When the incessant whining returned again five minutes later, I was marginally more awake to realise that I had failed to swipe ‘cancel’ and had instead selected ‘snooze’. Turning my head and opening one eye this time, I again reached out and aimed for the correct side of the screen with which to make contact. This dramatically increased effort resulted in the successful shutting up of the alarm, although my arm was left to dangle over the side of the bed, all energy having been used up.

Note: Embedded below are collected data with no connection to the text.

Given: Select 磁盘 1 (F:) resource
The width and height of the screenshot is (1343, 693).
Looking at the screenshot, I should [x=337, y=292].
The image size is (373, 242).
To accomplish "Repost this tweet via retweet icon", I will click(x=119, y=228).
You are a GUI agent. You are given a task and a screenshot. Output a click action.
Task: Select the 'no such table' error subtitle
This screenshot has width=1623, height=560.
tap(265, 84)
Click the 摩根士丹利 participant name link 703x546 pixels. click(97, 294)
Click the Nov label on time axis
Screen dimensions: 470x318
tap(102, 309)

Not satisfied with my desire to remain asleep, the alarm once again resumed its ‘meh meh meh MEH MEH MEH’ barely a few minutes after my false success. Both eyes shot open, my head revolved sharply and I glared at my fucking phone. It was no use: I was awake.

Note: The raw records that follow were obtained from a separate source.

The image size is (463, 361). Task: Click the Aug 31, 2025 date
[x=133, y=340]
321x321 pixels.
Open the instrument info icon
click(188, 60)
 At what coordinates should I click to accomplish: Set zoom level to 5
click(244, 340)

Resigned to my defeat; I sat, swung my legs out of bed, picked up my phone and imagined throwing it against a wall, before correctly swiping and shutting it up for good. Yawn, rub eyes, feel for glasses, find glasses, put on glasses. Coffee. A routine perfected and performed everyday for as long as glasses and coffee have been a necessary part of my life. Following that, a shower was optional, clothes mandatory. I was then having a nice time deciding what to have for breakfast when…
Ah, shit, I have to do washing.
Huffily dressing (shower negated), I scrambled for clothes strewn about the bedroom, reminding myself yet again to buy a clothes basket, and practically ran to the washing machine, arms loaded, hoping that the faster I carry out the chore, the sooner I will have time to do something more interesting, like sitting down.
Clothes in, tab in, door slammed, slammed again (they never like shutting the first time, do they), dial turned (click click click click click), and the satisfaction of hearing the machine fill with water to begin its miserable task. Breathing a sigh of relief, I turned back to happier, breakfast related thoughts, when…
Oh, crap. I need to wash up.
I was starting to feel betrayed, as though Sunday had it in for me. All I wanted to do was sit, drink tea, eat food and watch QI, and I wasn’t even allowed to do that in my own flat. My hands itched to find my phone and throw it against a wall as punishment for starting all of this. Instead, I put them to work in the kitchen. Bowl, hot water, fairy liquid, glass first, then cutlery, then crockery, pile up, air dry.
It took me an entire hour this morning to remember that I was in Poland, not England. The giveaway wasn’t the flat itself, in which I have only lived for two months, or the views outside the windows, or even the writing on the washing machine. It was the fairy liquid, because I noticed it wasn’t green. Nor is it technically fairy liquid.
Having finally succeeded in making breakfast (tea, muesli, yogurt, in case you were interested), and sitting down to watch Stephen waxing lyrical, I realised that I would probably be OK wherever I was in the world. Being unable to predict the future (like most of you, I’m sure), I naturally can’t be positive about this. But if I’m waking up in the morning, hating my alarm (MEH MEH MEH), following routines, cursing over chores, and generally living my life, then I suppose things must be alright! Granted, I’m aware that this doesn’t sound particularly interesting or exciting, but, guys, I’m living in a DIFFERENT COUNTRY. For me, and for those who know me, this is certainly excitement enough for me right now. If I had anymore I would probably explode. And I can’t be bothered to clean that on top of my other chores.